An Interactive Learning Framework for Understanding Infrastructure Health Monitoring and Leveraging Machine Learning for Safety Improvement

Abstract

Crash mitigation in modern transportation systems requires more than just reactive safety strategies. It demands a comprehensive understanding of how infrastructure health conditions directly influence crash occurrence and severity patterns. As road networks continue to deteriorate and traffic complexity increases, ensuring roadway safety increasingly depends on integrating advanced predictive modeling capabilities with real-time infrastructure health monitoring systems that can detect safety-critical conditions before they contribute to accidents. The first manuscript presents a machine learning framework to predict crash injury severity using real-world crash data and roadway characteristics.
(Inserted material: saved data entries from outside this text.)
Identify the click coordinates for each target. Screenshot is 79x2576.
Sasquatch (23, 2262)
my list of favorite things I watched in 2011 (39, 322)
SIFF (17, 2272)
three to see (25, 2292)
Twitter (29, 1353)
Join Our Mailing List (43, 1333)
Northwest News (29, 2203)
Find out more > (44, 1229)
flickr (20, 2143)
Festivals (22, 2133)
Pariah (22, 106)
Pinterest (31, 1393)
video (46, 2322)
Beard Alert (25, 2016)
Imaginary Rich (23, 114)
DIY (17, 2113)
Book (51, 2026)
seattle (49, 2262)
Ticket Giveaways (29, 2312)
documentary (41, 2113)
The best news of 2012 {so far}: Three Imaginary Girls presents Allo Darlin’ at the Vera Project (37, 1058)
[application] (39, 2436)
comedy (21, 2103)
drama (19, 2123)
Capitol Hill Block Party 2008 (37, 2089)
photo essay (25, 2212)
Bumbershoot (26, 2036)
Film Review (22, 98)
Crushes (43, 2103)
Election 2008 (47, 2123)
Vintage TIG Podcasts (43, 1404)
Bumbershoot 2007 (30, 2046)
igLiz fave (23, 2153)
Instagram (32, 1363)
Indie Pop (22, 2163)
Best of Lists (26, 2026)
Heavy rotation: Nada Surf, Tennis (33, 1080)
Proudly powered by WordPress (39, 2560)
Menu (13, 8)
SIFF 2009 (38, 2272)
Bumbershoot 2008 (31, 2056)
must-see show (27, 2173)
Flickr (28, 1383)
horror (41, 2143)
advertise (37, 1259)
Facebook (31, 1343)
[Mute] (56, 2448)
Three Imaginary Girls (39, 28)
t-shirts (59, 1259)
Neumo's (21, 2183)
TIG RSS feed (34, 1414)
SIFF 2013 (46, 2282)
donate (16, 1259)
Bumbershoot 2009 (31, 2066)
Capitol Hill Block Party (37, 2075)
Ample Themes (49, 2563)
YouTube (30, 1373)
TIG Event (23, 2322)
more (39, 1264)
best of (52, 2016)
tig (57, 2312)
By applying models such as Artificial Neural Networks (ANN), Light Gradient Boosting Machine (LightGBM), Random Forest (RF), K-Nearest Neighbors (KNN), and Ordinal Logistic Regression (OLR), the study quantifies the potential injury reduction benefits of infrastructure improvements. These data-driven predictions are validated against established Crash Modification Factors (CMFs), offering a practical method to prioritize safety investments based on injury prevention impact. Recognizing that infrastructure condition directly influences safety outcomes, the second manuscript introduces a vehicle-infrastructure-integrated digital twin platform that enables real-time monitoring of structural health (e.g., strain and vibration). This educational system combines physical sensors, Raspberry Pi microcontrollers, and a live dashboard to simulate intelligent infrastructure capable of interacting with traffic environments. The platform not only supports hands-on learning but also highlights the critical role of continuous infrastructure monitoring in proactive crash mitigation.